Until the crackdown on fake reviews is universal, do not expect this to change. Few leaders have the patience for the extended branding efforts necessary to become the next Anker or DJI. They would much rather spend their time avoiding the Amazon enforcement mechanisms than actually engaging with the culture of the consumers they are trying to appeal to. When a medium-size brand gets sanctioned on Amazon, it is more likely to reemerge under a different name than to reform its ways.

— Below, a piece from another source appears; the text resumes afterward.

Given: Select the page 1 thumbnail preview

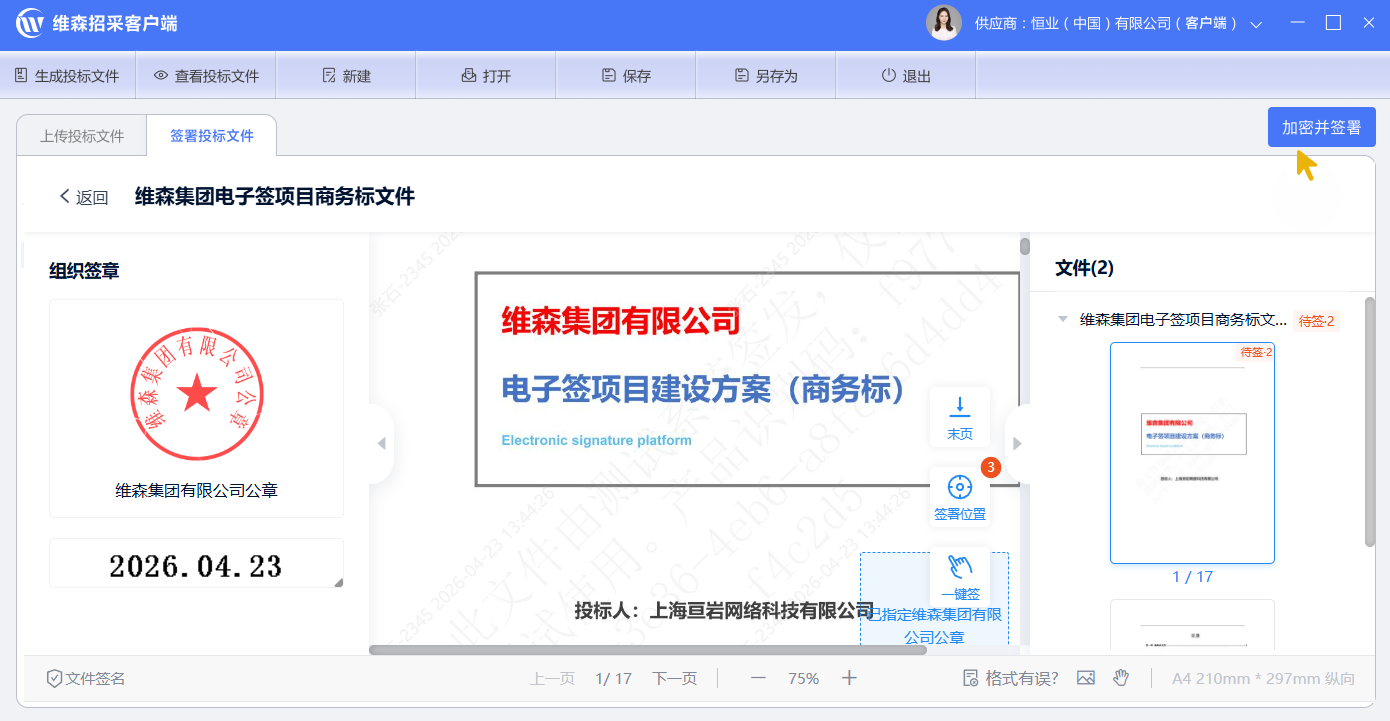Looking at the screenshot, I should pos(1192,452).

In China, it is a truism that fake reviews are not a good strategy in the Chinese market where shoppers know they are fake, but in the U.S. they work because American buyers believe them. The best thing American consumers can do right now is to rely on brands they trust, treating every review from an unknown brand (especially one with an unpronounceable, obviously foreign name) as suspect. If they want more information, they can seek out articles and videos from influencers and media outlets that they respect. Until Chinese companies have incontrovertible proof that their fake reviews do more harm than good, they will continue to pollute the genuine praise with the deceit, further muddying the waters of online commerce.